When faced with adversity, some people succumb to debilitating psychological diseases including post-traumatic stress disorder and depression, while others are able to remain remarkably optimistic.
Now, a new mouse study in the October 19 issue of the journal Cell, a publication of Cell Press, reveals that the difference may depend in part on the chemistry of the brains' reward circuits. The findings could point to new psychiatric drugs, and perhaps even new ways to encourage resilience for people in high-stress circumstances, including soldiers in combat, disaster relief workers, and disaster victims, according to the researchers.
They found that mice who are more susceptible to social defeat show increased levels of a growth factor known as brain-derived neurotrophic factor (BDNF) in a portion of the brain integral to reward- and emotion-related behaviors. Mice that seem to cope better with the same stressful circumstances don't show the same chemical rise. BDNF promotes plasticity in the brain, presumably enabling new connections between neurons, the researchers explained, a process which is considered the cellular basis for learning and memory.
“The increase in BDNF may have an adaptive role normally, allowing an animal to learn that a situation is bad and avoid it in the future,” said Eric Nestler of The University of Texas Southwestern Medical Center. “But under conditions of extreme social stress, susceptible animals may be ‘over-learning' this principle and generalizing it to other situations. They avoid their aggressors, but they also avoid all mice and even other fun things like sugar or sex.”
The observed distinction in the animals' susceptibility to stress was despite the fact that they were all virtually identical genetically and were raised in the same carefully controlled environment, Nestler noted. “There may still be environmental influences that affect the animals' ability to cope with stress later on, such as the dominance hierarchies within a litter,” he said. “But it's just as likely that random or stochastic events during development may play a role.”

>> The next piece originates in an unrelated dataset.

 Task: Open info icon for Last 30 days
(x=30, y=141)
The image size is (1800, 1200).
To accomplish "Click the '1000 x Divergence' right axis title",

An individual's emotional response to acute stresses, such as terrorist acts, or to more prolonged chronic stress, such as a divorce, is determined by genetic and environmental elements that interact in complex and poorly understood ways, Nestler said. While a vast literature describes the effects of several kinds of acute and chronic stress on an individual's physiology and behavior, much less has been known about the biological basis of individual differences in stress responses.